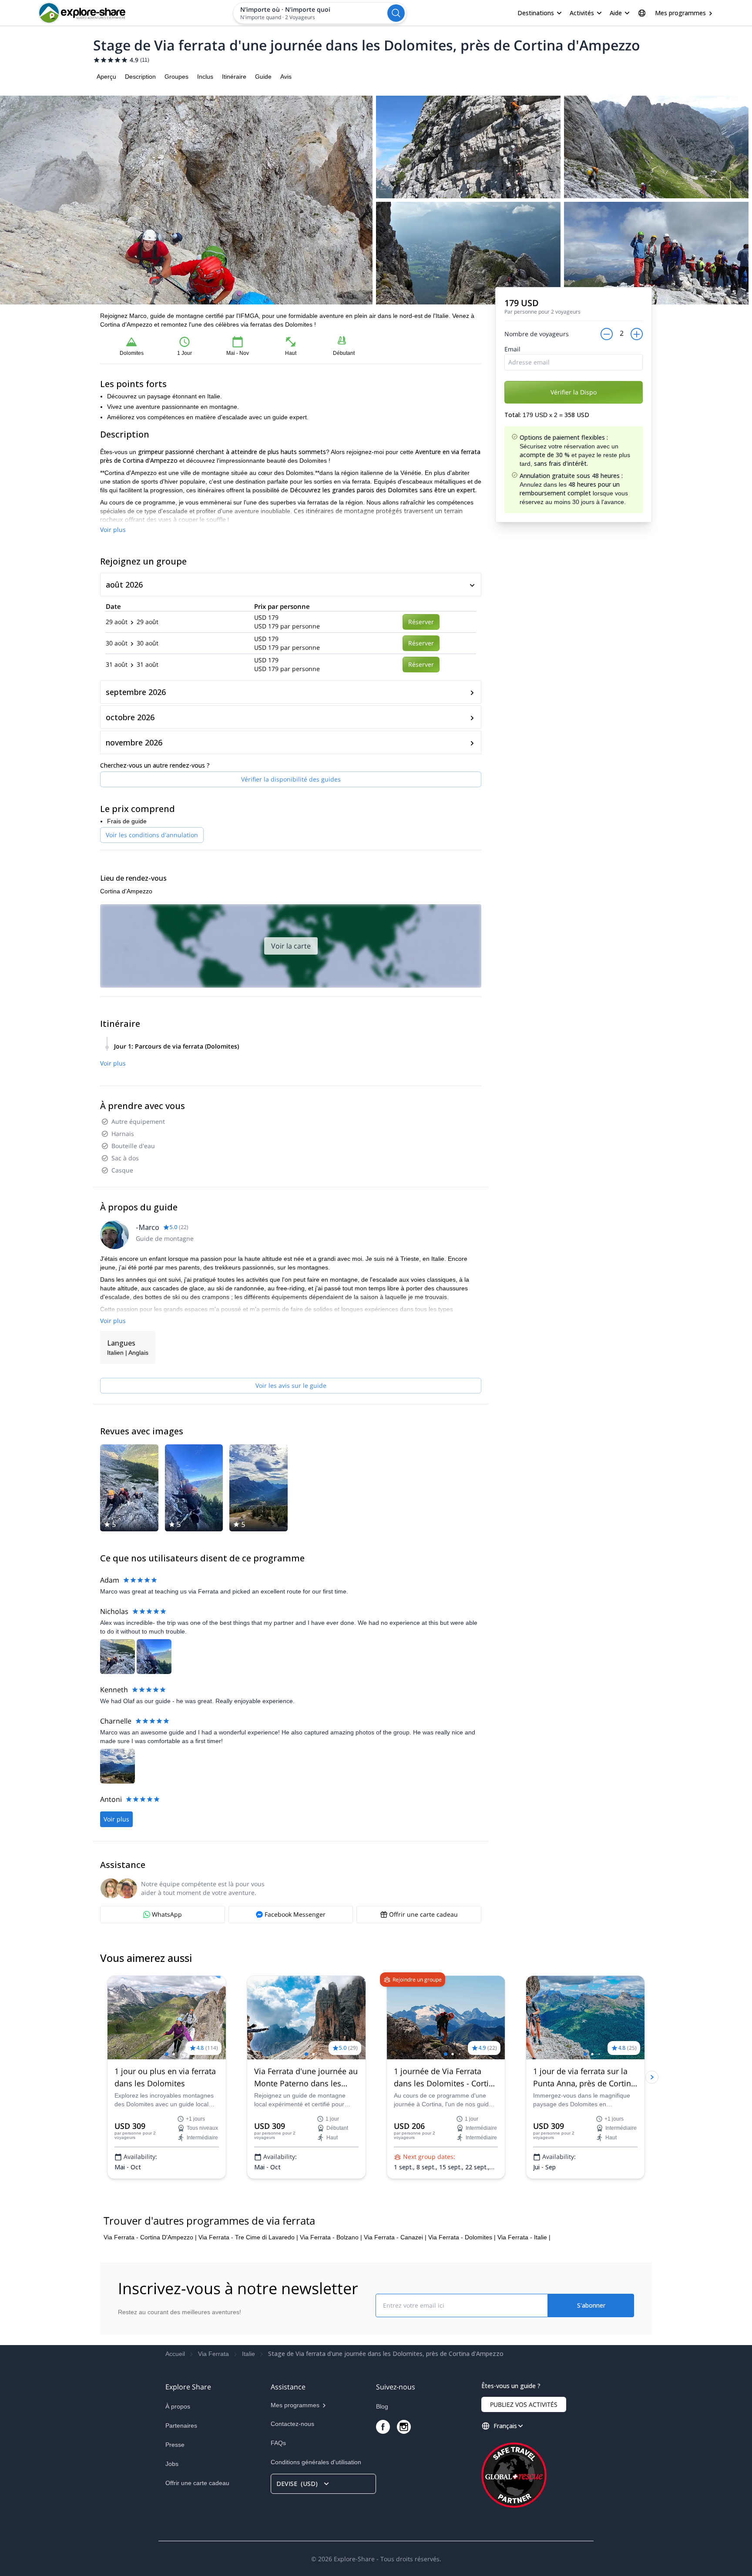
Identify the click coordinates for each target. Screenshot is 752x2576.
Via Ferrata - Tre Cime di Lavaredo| (248, 2237)
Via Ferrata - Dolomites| (462, 2237)
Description (140, 76)
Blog (382, 2406)
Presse (175, 2444)
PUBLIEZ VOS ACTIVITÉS (523, 2404)
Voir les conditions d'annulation (152, 835)
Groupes (176, 76)
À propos (177, 2406)
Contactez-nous (292, 2423)
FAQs (278, 2442)
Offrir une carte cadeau (197, 2482)
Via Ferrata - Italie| (524, 2237)
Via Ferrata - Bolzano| (331, 2237)
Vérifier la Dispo (574, 392)
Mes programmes (680, 13)
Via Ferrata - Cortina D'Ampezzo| (150, 2237)
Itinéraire (234, 76)
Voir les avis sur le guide (290, 1385)
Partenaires (181, 2425)
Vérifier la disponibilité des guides (291, 779)
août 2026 (124, 584)
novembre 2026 (134, 742)
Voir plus (113, 529)
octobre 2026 (130, 717)
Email (512, 349)
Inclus (205, 76)
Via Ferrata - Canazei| (395, 2237)
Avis (286, 76)
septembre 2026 (136, 692)
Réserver (421, 622)
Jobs (171, 2463)
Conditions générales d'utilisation (316, 2462)
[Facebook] (383, 2427)
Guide (263, 76)
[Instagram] (404, 2427)
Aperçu (106, 76)
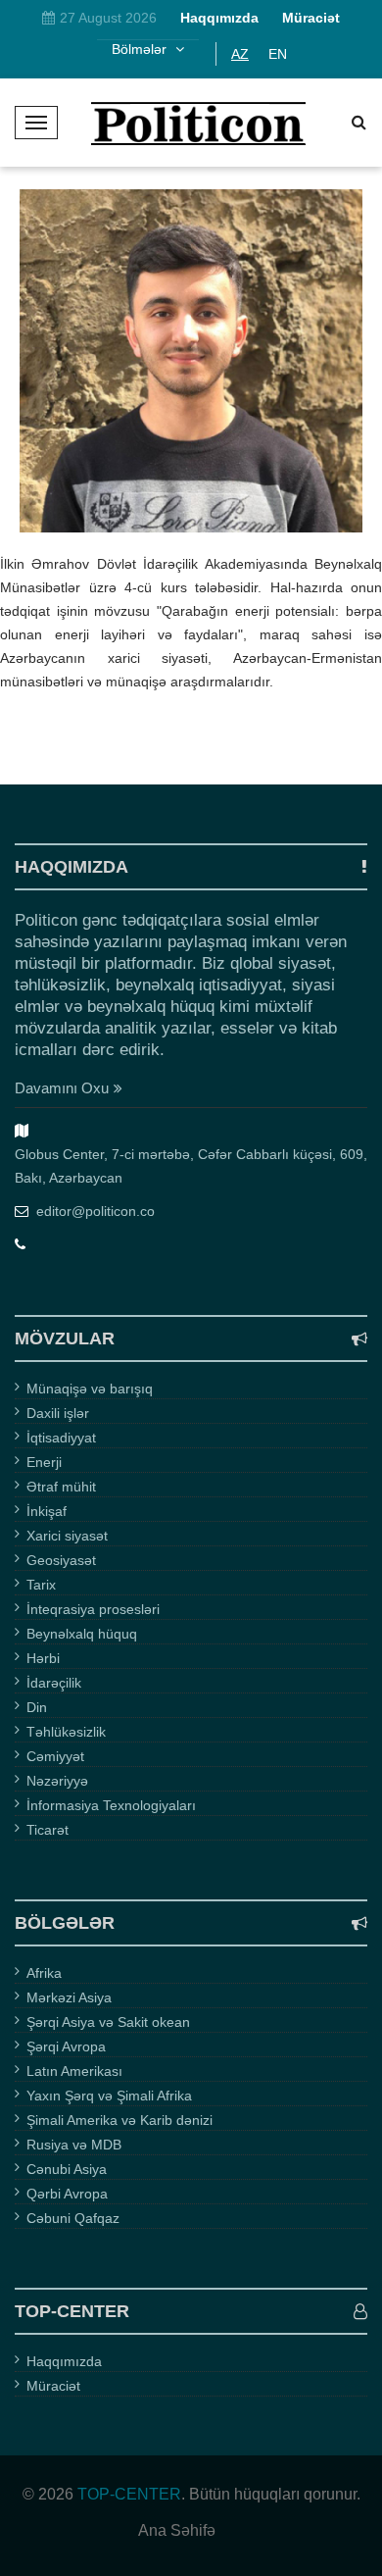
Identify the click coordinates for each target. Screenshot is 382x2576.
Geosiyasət (61, 1560)
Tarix (41, 1584)
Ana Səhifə (176, 2531)
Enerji (44, 1462)
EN (277, 54)
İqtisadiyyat (61, 1437)
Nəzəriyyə (57, 1781)
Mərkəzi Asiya (69, 1997)
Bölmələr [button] (141, 49)
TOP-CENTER (129, 2494)
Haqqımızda (64, 2361)
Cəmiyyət (55, 1756)
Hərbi (43, 1658)
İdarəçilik (53, 1683)
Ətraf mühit (61, 1486)
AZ (240, 54)
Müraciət (53, 2386)
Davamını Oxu (62, 1088)
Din (36, 1707)
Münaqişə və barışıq (89, 1388)
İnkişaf (46, 1511)
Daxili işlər (57, 1413)
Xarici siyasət (67, 1535)
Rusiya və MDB (73, 2144)
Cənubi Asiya (66, 2169)
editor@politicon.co (95, 1211)
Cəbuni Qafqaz (72, 2218)
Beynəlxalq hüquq (81, 1634)
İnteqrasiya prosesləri (93, 1609)
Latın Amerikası (74, 2071)
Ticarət (47, 1830)
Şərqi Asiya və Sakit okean (108, 2022)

* * * *

Exercise brief: Across the entries above, find each line with the word "Vérifier" and please copy it out.

Finished exercise:
Vérifier la Dispo (574, 392)
Vérifier la disponibilité des guides (291, 779)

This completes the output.